Records shown section start
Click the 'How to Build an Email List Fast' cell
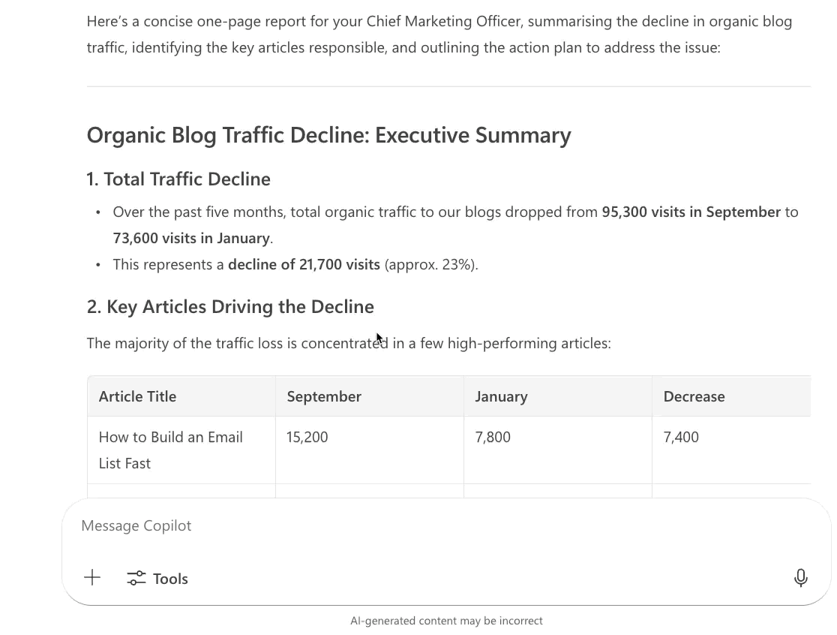Image resolution: width=837 pixels, height=635 pixels. pyautogui.click(x=170, y=450)
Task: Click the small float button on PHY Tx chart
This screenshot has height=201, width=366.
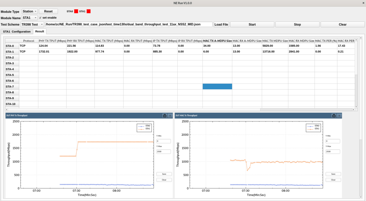Action: pyautogui.click(x=170, y=116)
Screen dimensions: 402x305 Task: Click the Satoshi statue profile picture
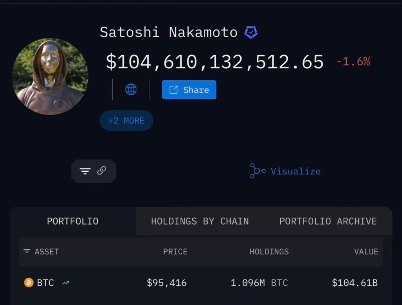click(x=50, y=76)
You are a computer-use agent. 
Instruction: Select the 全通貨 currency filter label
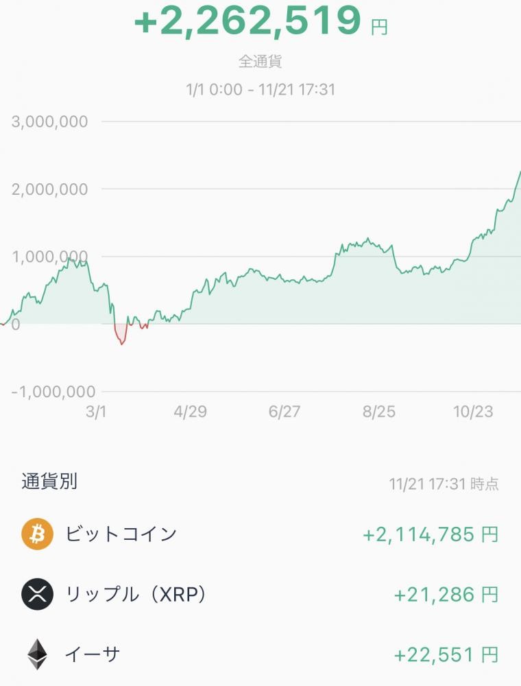pyautogui.click(x=260, y=61)
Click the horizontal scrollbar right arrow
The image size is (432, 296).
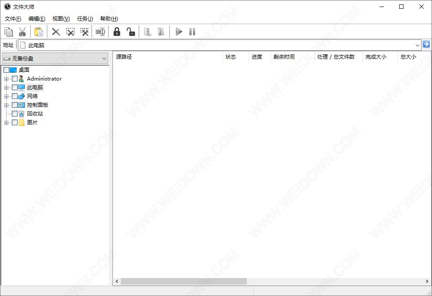pos(427,281)
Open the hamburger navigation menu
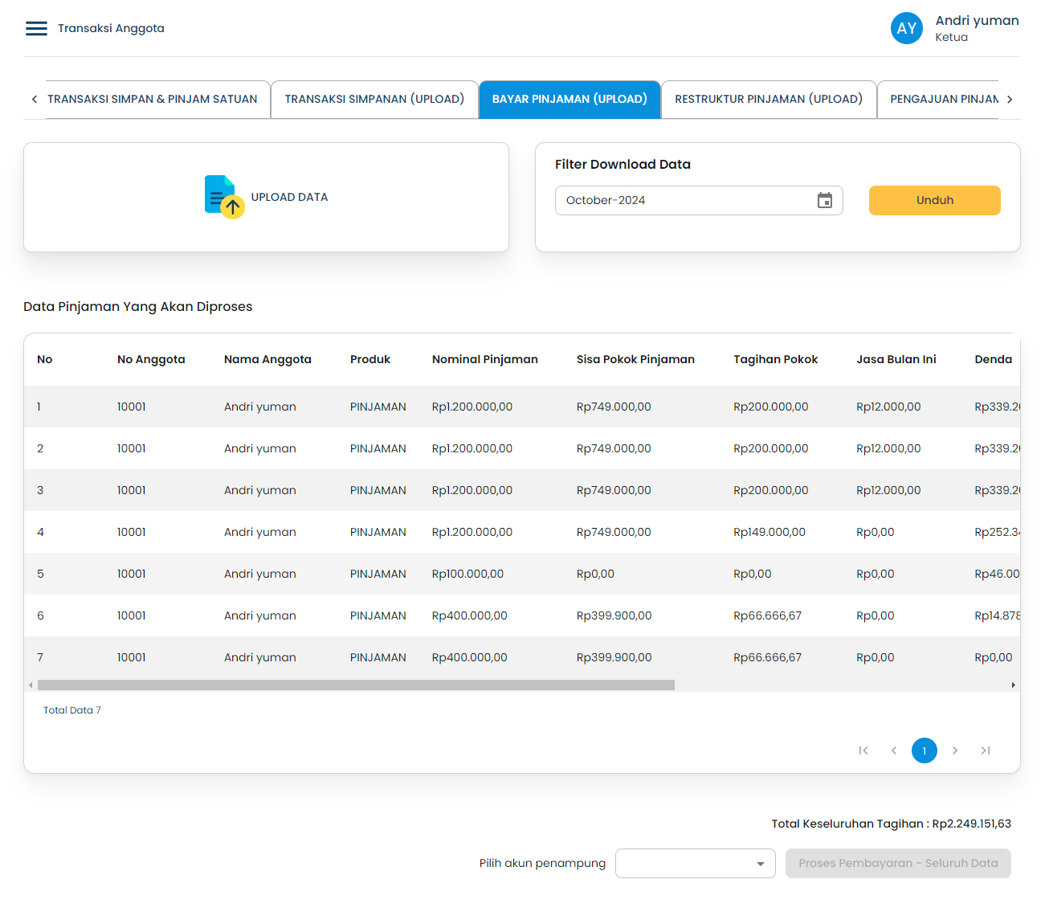1045x912 pixels. pyautogui.click(x=36, y=29)
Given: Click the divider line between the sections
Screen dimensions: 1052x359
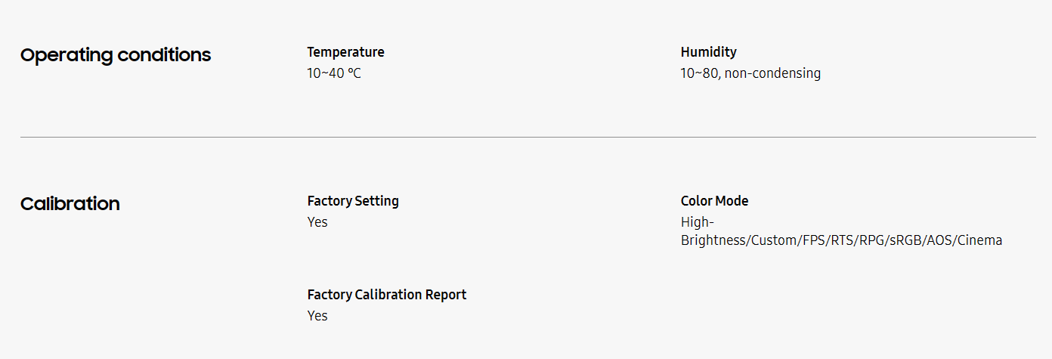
Records shown section end
Your instructions: Your output should be the full set of entries above, restated word for word and free of pictures.

Response to this task:
Click the 'How to Build an Email List Fast' cell
Image resolution: width=837 pixels, height=635 pixels. pyautogui.click(x=170, y=450)
Task: Click the small float button on PHY Tx chart
This screenshot has height=201, width=366.
Action: pyautogui.click(x=170, y=116)
Screen dimensions: 402x305 Task: Click the Satoshi statue profile picture
click(x=50, y=76)
You are a computer-use agent. 
Instruction: Select the 全通貨 currency filter label
pyautogui.click(x=260, y=61)
Click the horizontal scrollbar right arrow
The image size is (432, 296).
pos(427,281)
Open the hamburger navigation menu
1045x912 pixels. pyautogui.click(x=36, y=29)
Given: Click the divider line between the sections
Screen dimensions: 1052x359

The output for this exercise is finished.